- Excerpt to read:
Question about Viking Ovens
1.Power cord damage?Damaged rubber with wires showing through or the wire is being pinched can cause issues. Electrical tape is acceptable for covering damaged wires.
2.Aclicking sound could be something wrong with a relay. Check for any loose connections around the main control board on your oven. The click you hear is a relay losing power and switching back on. If the clock resets then something is causing power interruptions to the board.
4.Even a bad relay door switch will hinder your oven from operating.
If your oven has internal fuses, a wiring or component problem could have caused a fuse to blow. A blown fuse is an indication that a component has shorted or failed, and the problem will need to be corrected. Most ovens that use fuses will have an indication of the circuits that are affected by a particular fuse. If an oven fuse has blown, then you should inspect the oven element and the associated wiring to determine the cause before replacing the fuse.
THINGS TO CHECK:
the broil element
is the heating element that is found at the top of the oven and produces a very high heat for broiling. If the broil element isn't working, you should first do a visual inspection for signs that the element has blistered or separated. If the element appears normal then you can check for continuity with a multi-meter. Remove power from the appliance before performing this test. Remove the back panel and locate the terminals for the broil element and inspect the terminals and wires for signs of overheating or damage.

- Raw data:
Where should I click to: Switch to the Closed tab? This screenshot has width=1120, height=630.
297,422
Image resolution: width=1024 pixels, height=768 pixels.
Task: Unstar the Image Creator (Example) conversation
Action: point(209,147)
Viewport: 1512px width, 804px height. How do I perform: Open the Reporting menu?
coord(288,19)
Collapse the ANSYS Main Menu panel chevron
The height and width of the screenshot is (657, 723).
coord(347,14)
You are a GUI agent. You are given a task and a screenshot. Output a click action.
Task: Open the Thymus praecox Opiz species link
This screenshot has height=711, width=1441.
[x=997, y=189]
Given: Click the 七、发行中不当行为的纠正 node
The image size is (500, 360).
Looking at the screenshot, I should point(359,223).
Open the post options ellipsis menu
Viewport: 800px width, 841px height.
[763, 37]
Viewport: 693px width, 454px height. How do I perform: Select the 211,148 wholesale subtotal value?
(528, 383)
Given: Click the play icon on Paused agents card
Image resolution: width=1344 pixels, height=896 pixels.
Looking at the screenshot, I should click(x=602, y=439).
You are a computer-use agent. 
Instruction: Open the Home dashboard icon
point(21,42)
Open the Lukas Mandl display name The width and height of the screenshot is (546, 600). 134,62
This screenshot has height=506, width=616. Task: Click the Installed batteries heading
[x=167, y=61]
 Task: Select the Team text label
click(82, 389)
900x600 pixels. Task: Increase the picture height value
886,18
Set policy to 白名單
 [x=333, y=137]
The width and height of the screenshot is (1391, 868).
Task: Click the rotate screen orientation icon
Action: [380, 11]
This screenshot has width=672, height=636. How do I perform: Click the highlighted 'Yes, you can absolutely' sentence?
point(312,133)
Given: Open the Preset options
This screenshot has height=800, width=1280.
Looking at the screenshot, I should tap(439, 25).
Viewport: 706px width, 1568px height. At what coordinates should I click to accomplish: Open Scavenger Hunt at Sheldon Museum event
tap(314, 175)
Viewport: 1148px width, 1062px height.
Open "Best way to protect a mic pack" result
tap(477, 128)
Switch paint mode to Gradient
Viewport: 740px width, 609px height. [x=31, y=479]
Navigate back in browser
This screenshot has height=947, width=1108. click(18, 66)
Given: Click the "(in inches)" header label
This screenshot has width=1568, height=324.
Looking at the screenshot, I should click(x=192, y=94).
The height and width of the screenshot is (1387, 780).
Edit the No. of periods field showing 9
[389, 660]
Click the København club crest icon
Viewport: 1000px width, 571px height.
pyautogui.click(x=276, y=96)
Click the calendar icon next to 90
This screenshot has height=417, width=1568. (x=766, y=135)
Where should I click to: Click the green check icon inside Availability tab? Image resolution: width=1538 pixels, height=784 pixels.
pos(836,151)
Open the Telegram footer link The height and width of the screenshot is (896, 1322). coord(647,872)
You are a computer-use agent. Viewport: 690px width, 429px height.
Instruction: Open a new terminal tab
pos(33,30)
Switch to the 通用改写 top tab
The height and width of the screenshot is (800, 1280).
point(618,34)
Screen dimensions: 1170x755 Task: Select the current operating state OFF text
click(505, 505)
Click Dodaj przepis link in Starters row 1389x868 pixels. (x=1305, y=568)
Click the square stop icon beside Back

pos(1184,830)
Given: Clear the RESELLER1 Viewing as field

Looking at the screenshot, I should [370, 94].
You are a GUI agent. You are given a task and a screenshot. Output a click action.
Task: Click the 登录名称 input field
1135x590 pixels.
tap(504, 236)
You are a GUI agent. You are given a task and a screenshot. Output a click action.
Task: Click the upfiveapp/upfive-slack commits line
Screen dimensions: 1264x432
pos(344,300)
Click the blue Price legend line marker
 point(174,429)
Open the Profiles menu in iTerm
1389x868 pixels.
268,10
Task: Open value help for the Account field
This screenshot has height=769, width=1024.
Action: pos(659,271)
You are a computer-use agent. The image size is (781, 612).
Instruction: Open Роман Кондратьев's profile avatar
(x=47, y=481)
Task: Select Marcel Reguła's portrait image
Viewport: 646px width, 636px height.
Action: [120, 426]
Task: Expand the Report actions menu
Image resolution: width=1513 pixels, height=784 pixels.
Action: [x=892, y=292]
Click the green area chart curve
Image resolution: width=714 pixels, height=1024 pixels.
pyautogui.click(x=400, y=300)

- Direction: Write out the Viking oven text from "Question about Viking" to "to the board.", replacing "relay" with "contactor".

- Exercise output:
Question about Viking Ovens
1.Power cord damage?Damaged rubber with wires showing through or the wire is being pinched can cause issues. Electrical tape is acceptable for covering damaged wires.
2.Aclicking sound could be something wrong with a contactor. Check for any loose connections around the main control board on your oven. The click you hear is a contactor losing power and switching back on. If the clock resets then something is causing power interruptions to the board.